Directions for this task:
Could you write out every line of the data below again, requests included, with each answer coordinate multiplied by 1.95 and rounded to a whole number, halves rounding up? Leave the pictures out.

╭─ Supplied data

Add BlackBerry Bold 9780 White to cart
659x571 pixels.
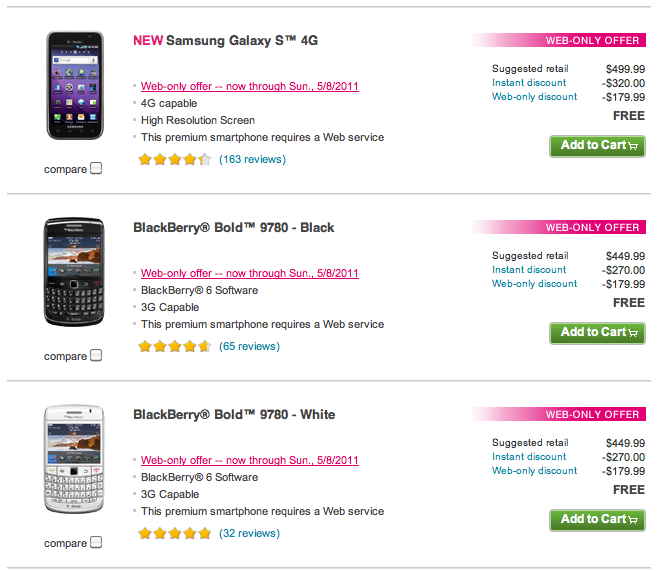(x=597, y=520)
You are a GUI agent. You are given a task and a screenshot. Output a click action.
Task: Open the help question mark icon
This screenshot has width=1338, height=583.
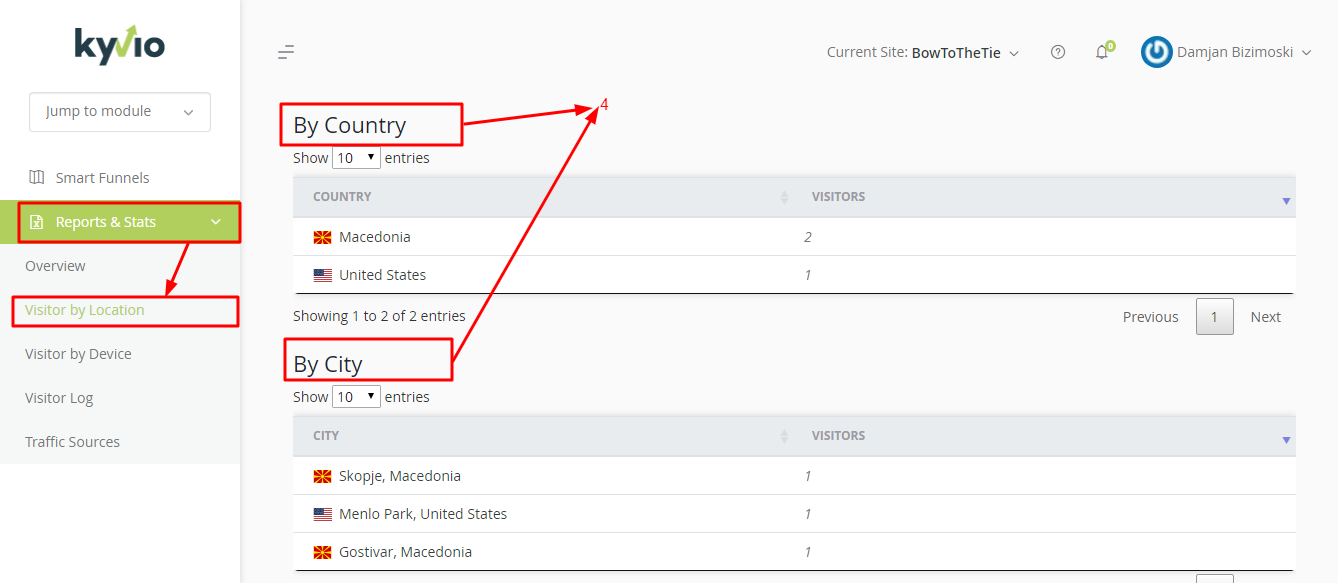(x=1058, y=52)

╰─

Task response:
Add BlackBerry Bold 9780 White to cart
659x571 pixels.
(x=1164, y=1014)
You are a GUI agent. You are given a task and a screenshot. Output a click action.
Task: Open the help question mark icon
This screenshot has width=1338, height=583.
(x=2063, y=101)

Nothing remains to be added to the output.